Rincevent prit une autre bouchée du sandwich. Il avait maintes fois regardé la mort en face, ou plutôt la Mort lui avait maintes fois regardé l’arrière du crâne qui prenait rapidement du champ, et soudain la perspective d’une existence éternelle ne lui disait rien. Il y gagnerait évidemment de connaître les réponses aux grandes questions, par exemple comment la vie avait évolué et le reste, mais l’idée de passer ainsi tous ses loisirs à venir ne valait pas un clou auprès d’une soirée tranquille à se balader dans les rues d’Ankh.

Tout de même, il s’était découvert un ancêtre. Ça, c’était quelque chose. Tout le monde ne pouvait pas en dire autant. Il aurait fait quoi, son ancêtre, dans une situation pareille ?

Il ne se serait pas trouvé là.

Ben, oui, c’est sûr, mais à part ça, il aurait… il aurait mis à profit sa vaste intelligence militaire pour inventorier les outils à sa disposition, voilà ce qu’il aurait fait. Il y avait donc :

• un sandwich entamé œuf-cresson. Aucune aide à attendre de ce côté. Il le jeta ;

• lui-même. Il traça une coche dans le sable. Il ne savait pas trop à quoi il serait bon, mais il pourrait voir ça plus tard ;

• Eric.

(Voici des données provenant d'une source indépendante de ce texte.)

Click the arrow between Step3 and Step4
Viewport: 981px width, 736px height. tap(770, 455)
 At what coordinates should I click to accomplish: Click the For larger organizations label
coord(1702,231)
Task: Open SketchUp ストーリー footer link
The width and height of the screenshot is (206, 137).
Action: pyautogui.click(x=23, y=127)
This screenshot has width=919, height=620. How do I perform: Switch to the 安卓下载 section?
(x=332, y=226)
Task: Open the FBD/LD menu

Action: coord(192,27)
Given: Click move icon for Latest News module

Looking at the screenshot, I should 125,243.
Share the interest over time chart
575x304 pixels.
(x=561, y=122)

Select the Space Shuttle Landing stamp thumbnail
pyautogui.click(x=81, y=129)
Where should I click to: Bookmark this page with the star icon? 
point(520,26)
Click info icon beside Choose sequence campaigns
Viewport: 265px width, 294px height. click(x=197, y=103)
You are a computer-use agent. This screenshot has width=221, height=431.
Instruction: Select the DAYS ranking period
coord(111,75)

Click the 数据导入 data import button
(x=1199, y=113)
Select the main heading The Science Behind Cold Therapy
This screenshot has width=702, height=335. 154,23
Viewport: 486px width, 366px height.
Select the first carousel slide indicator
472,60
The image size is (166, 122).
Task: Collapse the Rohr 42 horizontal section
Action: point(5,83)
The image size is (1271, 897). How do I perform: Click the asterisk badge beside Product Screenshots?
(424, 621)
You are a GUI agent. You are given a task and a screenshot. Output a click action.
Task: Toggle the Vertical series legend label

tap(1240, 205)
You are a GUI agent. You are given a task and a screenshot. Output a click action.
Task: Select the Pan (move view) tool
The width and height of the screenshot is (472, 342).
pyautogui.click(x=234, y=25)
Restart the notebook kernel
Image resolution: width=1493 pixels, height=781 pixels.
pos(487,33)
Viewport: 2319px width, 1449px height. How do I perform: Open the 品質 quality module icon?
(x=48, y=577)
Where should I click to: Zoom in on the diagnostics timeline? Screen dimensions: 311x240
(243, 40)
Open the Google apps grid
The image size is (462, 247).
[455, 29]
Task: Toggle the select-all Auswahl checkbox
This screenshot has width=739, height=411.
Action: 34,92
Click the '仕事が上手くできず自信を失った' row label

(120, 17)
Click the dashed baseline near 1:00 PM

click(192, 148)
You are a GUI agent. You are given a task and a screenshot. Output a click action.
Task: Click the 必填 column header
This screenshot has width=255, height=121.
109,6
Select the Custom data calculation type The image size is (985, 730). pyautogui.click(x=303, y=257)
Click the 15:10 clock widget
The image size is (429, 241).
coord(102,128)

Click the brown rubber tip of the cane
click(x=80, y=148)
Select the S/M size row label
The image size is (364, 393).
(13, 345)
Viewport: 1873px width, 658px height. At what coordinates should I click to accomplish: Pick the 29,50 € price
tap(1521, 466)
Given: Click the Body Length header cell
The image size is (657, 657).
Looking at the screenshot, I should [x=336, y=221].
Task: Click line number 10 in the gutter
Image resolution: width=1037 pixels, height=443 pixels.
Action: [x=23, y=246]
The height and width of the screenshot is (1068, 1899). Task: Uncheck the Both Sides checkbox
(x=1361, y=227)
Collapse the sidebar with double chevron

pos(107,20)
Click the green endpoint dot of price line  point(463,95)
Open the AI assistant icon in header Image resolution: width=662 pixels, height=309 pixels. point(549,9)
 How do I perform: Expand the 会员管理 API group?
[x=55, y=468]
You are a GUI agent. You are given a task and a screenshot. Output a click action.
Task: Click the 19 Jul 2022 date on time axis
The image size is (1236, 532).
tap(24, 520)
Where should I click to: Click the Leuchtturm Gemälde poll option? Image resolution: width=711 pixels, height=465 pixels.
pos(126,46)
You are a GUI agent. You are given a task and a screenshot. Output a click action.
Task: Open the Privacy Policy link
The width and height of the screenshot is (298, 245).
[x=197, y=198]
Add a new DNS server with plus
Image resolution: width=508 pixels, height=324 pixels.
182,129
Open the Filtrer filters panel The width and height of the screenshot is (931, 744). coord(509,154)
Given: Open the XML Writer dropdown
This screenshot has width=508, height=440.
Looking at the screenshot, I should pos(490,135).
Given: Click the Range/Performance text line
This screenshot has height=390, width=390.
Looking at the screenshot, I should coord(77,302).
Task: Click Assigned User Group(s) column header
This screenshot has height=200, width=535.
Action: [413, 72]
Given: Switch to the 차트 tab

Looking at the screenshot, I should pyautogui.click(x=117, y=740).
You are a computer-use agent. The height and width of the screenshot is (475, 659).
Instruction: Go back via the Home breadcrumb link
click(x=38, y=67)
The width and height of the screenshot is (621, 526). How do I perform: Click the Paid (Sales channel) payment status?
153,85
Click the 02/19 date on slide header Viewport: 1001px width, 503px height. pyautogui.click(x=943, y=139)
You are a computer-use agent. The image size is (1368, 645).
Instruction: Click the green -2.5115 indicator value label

Démonologue de treize ans, poussée d’acné en phase terminale.

C’était tout, semblait-il.

Il fixa un moment le sable propre, tout frais, dans lequel il gribouillait.

Puis il demanda calmement : « Eric, tu peux venir une minute… ? »

Les vagues se faisaient beaucoup plus fortes à présent. Elles avaient parfaitement pigé le coup de la marée et se risquaient au flux et au reflux.

Astfgl se matérialisa dans un nuage de fumée bleue.

« Ah, ah ! » lança-t-il, mais son coup de théâtre tomba à plat parce qu’il n’y avait personne pour l’entendre.

Il baissa les yeux et vit des traces de pas dans le sable. Des centaines. Elles couraient de tous côtés, comme si on avait frénétiquement cherché quelque chose, puis s’évanouissaient brusquement.

Il se pencha plus près. Difficile de bien distinguer avec toutes ces empreintes et après le passage du vent et de la marée, mais juste à la limite du ressac envahissant il reconnut les marques indéniables d’un cercle magique.

Astfgl lâcha un juron qui vitrifia le sable autour de lui et disparut.

La marée poursuivit son travail. Plus loin sur la plage, la dernière houle envahit un creux dans les rochers, et le soleil nouveau laissa tomber ses rayons sur les vestiges détrempés d’un sandwich œuf-cresson à demi mangé. La force du flux le retourna. Des milliers de bactéries se retrouvèrent soudain au beau milieu d’une explosion gustative et commencèrent à se multiplier avec frénésie.

Si seulement il y avait eu de la mayonnaise, la vie aurait peut-être pris un tout autre tour. Plus piquant, et sans doute plus riche aussi.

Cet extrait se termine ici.